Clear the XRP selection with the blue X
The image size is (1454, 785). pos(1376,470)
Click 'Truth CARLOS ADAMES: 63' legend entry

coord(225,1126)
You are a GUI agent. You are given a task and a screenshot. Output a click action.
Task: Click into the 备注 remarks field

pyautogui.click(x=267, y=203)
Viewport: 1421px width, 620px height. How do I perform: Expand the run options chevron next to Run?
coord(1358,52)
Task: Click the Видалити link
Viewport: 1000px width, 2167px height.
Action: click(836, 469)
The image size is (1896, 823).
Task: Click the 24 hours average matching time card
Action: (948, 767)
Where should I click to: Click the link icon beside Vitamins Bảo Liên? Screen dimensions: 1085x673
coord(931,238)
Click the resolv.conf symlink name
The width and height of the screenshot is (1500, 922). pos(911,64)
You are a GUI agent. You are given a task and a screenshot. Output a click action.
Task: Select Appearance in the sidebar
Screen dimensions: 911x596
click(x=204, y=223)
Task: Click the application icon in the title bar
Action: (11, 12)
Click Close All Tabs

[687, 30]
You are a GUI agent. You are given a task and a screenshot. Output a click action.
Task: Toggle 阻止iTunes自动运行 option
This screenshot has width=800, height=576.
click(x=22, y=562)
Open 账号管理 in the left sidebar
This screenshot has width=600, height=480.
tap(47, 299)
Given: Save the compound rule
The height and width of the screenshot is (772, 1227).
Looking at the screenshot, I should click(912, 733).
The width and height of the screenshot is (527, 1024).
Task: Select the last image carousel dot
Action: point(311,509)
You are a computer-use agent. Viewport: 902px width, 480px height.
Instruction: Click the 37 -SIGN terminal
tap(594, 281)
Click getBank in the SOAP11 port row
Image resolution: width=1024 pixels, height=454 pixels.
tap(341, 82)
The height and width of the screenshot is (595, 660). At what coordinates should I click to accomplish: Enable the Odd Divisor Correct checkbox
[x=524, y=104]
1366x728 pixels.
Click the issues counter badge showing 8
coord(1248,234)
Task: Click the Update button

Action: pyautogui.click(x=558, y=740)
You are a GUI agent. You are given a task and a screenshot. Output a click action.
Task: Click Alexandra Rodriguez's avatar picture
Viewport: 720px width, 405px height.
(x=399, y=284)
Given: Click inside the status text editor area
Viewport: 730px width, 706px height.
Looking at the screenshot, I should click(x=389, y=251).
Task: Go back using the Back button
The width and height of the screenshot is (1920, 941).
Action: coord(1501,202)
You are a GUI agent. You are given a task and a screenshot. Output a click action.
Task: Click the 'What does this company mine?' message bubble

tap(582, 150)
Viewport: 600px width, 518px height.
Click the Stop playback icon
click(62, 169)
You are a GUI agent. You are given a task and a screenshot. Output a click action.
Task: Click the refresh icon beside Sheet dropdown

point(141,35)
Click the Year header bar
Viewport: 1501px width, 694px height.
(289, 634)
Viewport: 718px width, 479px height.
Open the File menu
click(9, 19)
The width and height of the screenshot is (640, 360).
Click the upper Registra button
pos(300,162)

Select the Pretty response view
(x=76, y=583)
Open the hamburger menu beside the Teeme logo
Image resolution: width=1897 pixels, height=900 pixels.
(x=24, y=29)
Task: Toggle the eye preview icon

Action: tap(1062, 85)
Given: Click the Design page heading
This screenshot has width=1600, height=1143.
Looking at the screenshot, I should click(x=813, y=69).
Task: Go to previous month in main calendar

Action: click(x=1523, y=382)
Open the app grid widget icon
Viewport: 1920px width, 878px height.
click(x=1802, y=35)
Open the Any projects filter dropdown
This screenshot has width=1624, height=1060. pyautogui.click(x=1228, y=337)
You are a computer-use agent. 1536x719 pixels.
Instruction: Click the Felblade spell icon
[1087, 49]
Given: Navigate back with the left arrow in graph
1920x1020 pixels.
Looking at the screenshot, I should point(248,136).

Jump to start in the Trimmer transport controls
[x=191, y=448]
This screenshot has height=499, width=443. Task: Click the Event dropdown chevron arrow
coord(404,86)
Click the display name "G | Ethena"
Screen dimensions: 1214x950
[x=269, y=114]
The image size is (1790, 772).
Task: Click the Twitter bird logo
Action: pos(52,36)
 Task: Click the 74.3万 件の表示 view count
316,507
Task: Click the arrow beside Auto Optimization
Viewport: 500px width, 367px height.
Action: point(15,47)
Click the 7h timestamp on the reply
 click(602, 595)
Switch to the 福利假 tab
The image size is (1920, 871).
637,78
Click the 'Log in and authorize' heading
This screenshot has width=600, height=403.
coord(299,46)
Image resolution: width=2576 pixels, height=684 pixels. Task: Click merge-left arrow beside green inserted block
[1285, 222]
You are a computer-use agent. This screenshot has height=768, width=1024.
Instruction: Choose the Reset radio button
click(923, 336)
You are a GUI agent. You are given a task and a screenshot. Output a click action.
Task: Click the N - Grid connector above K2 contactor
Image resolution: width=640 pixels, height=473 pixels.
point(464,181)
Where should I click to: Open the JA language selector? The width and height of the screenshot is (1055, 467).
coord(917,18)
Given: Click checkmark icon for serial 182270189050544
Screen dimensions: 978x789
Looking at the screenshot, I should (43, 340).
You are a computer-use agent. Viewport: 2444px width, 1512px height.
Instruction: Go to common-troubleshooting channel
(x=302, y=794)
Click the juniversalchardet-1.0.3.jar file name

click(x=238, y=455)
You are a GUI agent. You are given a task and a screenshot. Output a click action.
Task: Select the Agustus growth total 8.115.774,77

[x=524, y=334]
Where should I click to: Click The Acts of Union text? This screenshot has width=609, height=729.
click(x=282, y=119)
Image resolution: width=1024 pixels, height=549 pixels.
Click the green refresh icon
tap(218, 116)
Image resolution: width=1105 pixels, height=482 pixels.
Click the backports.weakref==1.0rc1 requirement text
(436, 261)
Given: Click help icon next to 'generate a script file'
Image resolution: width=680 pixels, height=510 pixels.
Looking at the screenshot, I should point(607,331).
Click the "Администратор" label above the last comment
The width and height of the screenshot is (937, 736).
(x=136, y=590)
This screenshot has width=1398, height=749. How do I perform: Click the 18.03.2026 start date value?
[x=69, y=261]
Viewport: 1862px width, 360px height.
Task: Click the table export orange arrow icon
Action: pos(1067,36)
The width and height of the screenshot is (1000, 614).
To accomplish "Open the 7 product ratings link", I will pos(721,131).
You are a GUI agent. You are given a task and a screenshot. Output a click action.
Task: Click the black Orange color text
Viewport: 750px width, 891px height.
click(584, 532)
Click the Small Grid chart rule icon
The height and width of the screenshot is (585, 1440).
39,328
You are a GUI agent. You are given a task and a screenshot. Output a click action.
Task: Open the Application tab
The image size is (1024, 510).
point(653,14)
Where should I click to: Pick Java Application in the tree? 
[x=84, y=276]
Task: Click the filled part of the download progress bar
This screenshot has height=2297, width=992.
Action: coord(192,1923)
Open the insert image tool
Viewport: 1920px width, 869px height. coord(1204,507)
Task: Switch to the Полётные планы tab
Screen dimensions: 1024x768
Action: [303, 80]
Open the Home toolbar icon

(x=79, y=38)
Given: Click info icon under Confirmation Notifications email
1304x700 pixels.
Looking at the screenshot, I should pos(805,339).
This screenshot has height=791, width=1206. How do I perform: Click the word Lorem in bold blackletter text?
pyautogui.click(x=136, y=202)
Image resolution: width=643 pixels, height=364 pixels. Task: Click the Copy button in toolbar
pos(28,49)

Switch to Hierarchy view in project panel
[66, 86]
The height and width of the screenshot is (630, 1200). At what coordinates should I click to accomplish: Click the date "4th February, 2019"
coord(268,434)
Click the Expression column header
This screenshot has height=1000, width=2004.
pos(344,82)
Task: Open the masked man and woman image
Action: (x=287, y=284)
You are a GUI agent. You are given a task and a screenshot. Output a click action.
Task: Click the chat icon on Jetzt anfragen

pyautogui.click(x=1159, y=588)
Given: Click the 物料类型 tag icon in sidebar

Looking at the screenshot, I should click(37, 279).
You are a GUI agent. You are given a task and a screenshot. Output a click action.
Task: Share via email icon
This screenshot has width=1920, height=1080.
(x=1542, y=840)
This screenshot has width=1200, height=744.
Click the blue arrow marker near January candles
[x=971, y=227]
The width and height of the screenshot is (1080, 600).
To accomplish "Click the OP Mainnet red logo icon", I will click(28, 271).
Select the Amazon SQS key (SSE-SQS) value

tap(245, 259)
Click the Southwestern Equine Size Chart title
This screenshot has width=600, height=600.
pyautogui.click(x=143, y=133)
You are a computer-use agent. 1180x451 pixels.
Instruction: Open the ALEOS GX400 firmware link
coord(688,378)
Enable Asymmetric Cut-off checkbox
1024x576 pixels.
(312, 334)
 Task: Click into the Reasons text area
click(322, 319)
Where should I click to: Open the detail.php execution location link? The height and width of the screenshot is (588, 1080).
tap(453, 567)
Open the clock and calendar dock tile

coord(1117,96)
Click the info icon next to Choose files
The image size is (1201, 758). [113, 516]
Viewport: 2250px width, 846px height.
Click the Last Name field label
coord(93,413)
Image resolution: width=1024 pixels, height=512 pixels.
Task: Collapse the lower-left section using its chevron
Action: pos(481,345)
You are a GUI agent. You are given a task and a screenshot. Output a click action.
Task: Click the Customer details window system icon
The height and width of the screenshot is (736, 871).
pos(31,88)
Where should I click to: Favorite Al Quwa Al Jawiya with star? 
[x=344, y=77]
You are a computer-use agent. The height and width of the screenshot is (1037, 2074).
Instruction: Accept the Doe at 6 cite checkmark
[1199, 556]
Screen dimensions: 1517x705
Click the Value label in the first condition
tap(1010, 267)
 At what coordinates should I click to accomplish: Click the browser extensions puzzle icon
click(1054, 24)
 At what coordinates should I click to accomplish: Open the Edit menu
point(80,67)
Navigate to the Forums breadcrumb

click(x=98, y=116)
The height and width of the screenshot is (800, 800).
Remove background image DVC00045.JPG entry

+---+

EXERCISE BRIEF
Reproduce exactly the lines above from the line with "Task: Click the Customer" to the line with "The height and width of the screenshot is (800, 800).", including both, and add nothing.

YOUR RESPONSE
Task: Click the Customer details window system icon
The height and width of the screenshot is (736, 871).
pos(31,88)
Where should I click to: Favorite Al Quwa Al Jawiya with star? 
[x=344, y=77]
You are a computer-use agent. The height and width of the screenshot is (1037, 2074).
Instruction: Accept the Doe at 6 cite checkmark
[1199, 556]
Screen dimensions: 1517x705
Click the Value label in the first condition
tap(1010, 267)
 At what coordinates should I click to accomplish: Click the browser extensions puzzle icon
click(1054, 24)
 At what coordinates should I click to accomplish: Open the Edit menu
point(80,67)
Navigate to the Forums breadcrumb

click(x=98, y=116)
The height and width of the screenshot is (800, 800).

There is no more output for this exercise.